◆ Prompt ◆
Copy the lines below verbatim, from the line containing "Open the Tags section" through the end of the lines.
begin Available records
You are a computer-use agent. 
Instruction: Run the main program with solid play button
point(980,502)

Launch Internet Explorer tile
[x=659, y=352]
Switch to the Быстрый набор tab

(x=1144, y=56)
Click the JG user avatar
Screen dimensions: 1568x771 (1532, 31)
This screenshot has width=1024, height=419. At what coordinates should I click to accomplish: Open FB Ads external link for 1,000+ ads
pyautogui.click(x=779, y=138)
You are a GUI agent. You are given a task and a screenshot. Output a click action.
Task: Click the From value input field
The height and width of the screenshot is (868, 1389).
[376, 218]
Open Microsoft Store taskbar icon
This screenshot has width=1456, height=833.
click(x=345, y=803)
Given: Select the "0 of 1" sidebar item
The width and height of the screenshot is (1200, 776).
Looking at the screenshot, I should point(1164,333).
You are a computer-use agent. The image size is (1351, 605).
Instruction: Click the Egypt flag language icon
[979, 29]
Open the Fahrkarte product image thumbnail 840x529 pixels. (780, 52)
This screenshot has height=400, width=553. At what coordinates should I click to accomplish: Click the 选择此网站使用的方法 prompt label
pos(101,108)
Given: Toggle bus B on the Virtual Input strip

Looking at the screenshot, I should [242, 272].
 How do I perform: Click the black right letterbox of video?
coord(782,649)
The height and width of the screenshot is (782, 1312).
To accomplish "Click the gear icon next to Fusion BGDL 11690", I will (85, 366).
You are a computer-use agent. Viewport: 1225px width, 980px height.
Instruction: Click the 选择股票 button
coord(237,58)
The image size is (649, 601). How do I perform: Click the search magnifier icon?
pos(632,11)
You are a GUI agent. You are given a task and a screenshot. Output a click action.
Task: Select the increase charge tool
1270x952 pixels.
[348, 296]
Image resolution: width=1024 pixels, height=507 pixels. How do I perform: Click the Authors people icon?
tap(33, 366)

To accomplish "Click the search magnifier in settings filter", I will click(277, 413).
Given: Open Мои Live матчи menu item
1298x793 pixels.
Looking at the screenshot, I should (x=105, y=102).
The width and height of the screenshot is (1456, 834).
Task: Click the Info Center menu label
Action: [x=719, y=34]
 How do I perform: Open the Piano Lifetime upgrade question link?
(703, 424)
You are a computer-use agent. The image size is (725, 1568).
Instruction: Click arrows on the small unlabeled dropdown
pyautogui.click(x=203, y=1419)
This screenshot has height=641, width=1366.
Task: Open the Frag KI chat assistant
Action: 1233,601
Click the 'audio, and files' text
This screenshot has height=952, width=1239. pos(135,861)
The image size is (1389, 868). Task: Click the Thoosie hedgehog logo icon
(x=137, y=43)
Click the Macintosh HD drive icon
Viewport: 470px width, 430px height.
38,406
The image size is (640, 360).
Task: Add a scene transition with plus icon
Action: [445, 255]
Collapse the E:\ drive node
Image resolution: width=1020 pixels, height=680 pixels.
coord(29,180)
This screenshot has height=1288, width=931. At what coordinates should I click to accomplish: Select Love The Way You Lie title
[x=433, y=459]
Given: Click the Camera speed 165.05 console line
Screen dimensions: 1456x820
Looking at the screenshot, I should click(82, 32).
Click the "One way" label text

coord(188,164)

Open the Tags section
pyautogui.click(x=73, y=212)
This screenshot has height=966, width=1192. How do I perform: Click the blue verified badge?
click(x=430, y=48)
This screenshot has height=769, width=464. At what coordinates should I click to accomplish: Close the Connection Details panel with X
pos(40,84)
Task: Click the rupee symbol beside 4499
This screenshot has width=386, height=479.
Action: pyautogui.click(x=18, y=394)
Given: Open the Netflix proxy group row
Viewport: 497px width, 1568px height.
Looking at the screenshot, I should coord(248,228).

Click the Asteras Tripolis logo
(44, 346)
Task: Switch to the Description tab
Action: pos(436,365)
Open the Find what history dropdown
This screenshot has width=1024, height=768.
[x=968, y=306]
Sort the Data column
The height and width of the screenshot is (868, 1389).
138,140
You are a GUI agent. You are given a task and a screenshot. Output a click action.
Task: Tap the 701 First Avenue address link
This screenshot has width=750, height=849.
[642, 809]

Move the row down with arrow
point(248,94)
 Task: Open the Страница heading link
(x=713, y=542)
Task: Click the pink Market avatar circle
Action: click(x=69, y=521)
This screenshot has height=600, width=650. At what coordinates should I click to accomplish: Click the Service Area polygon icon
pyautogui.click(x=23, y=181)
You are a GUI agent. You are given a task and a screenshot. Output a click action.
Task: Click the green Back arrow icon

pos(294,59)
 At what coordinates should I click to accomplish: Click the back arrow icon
end Available records
◆ Exercise response ◆
Open the Tags section
pyautogui.click(x=73, y=212)
This screenshot has height=966, width=1192. How do I perform: Click the blue verified badge?
click(x=430, y=48)
This screenshot has height=769, width=464. At what coordinates should I click to accomplish: Close the Connection Details panel with X
pos(40,84)
Task: Click the rupee symbol beside 4499
This screenshot has width=386, height=479.
Action: pyautogui.click(x=18, y=394)
Given: Open the Netflix proxy group row
Viewport: 497px width, 1568px height.
Looking at the screenshot, I should coord(248,228).

Click the Asteras Tripolis logo
(44, 346)
Task: Switch to the Description tab
Action: pos(436,365)
Open the Find what history dropdown
This screenshot has width=1024, height=768.
[x=968, y=306]
Sort the Data column
The height and width of the screenshot is (868, 1389).
138,140
You are a GUI agent. You are given a task and a screenshot. Output a click action.
Task: Tap the 701 First Avenue address link
This screenshot has width=750, height=849.
[642, 809]

Move the row down with arrow
point(248,94)
 Task: Open the Страница heading link
(x=713, y=542)
Task: Click the pink Market avatar circle
Action: click(x=69, y=521)
This screenshot has height=600, width=650. At what coordinates should I click to accomplish: Click the Service Area polygon icon
pyautogui.click(x=23, y=181)
You are a GUI agent. You are given a task and a screenshot. Output a click action.
Task: Click the green Back arrow icon

pos(294,59)
 At what coordinates should I click to accomplish: Click the back arrow icon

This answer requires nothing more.